* Required task
Print word for word the lines in the items below, beginning with the line that contains "Open the 全部 log filter dropdown" and continuing through the line that contains "tap(573, 641)". Leave the pictures out.

* Task inputs
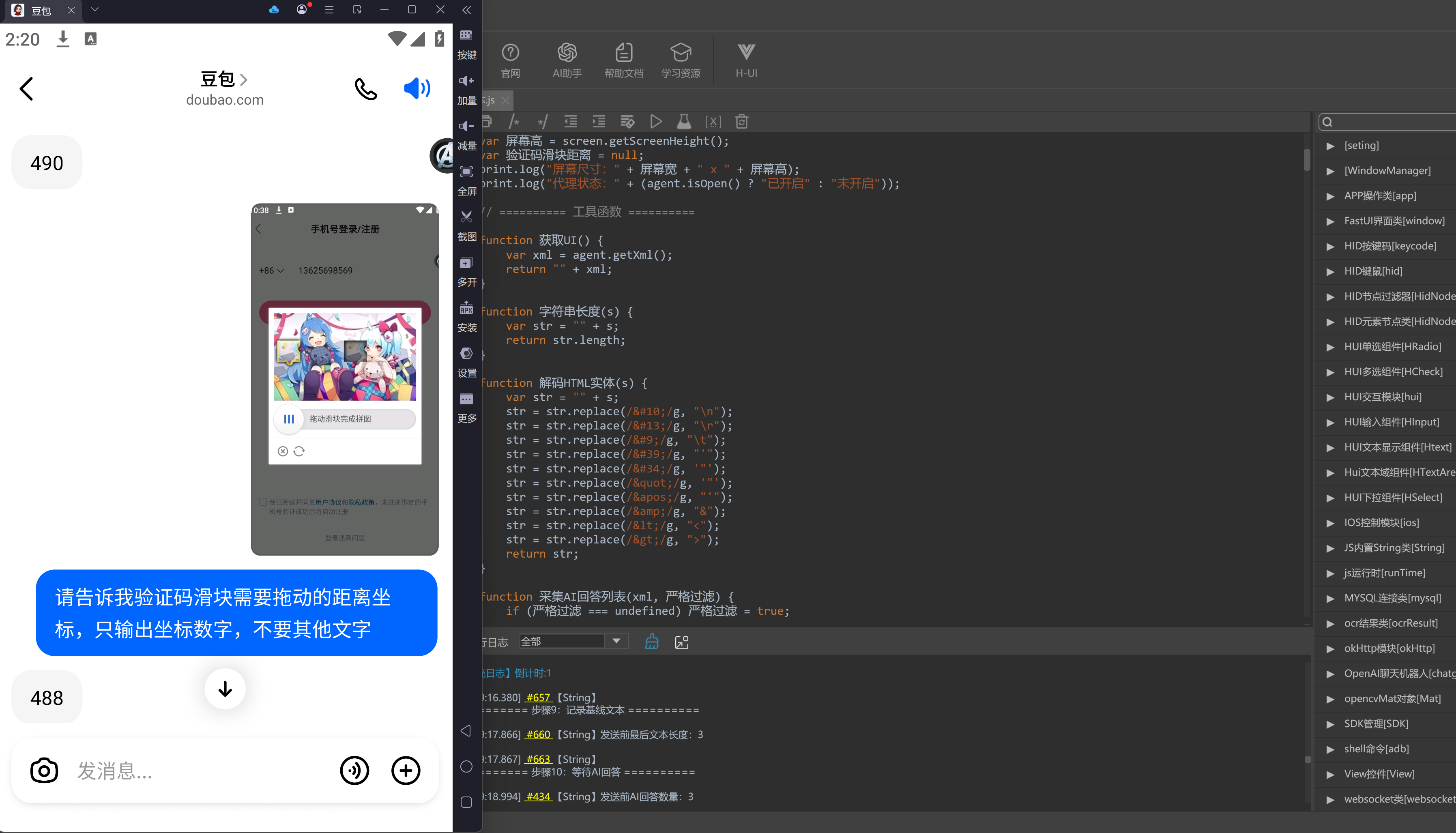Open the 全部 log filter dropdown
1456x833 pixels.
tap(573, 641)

* * *

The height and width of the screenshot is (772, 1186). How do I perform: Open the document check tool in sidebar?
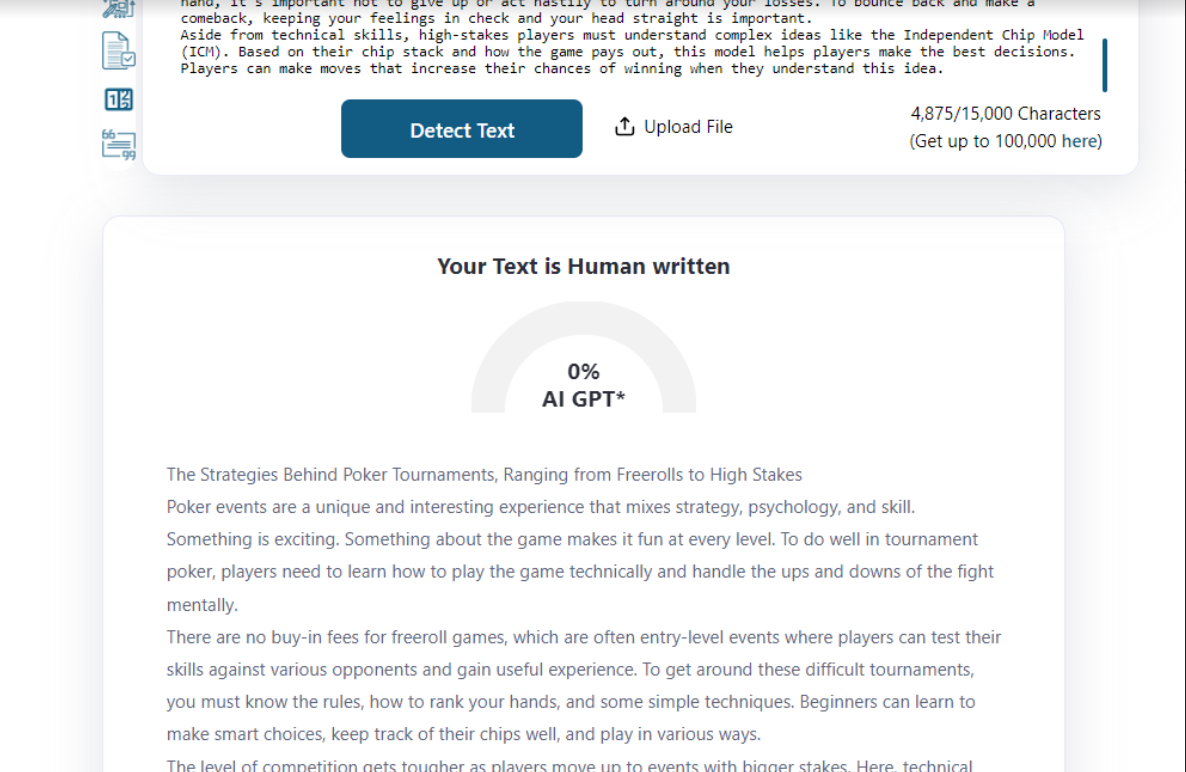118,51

* Written reply
Open the 全部 log filter dropdown
1456x833 pixels.
tap(573, 641)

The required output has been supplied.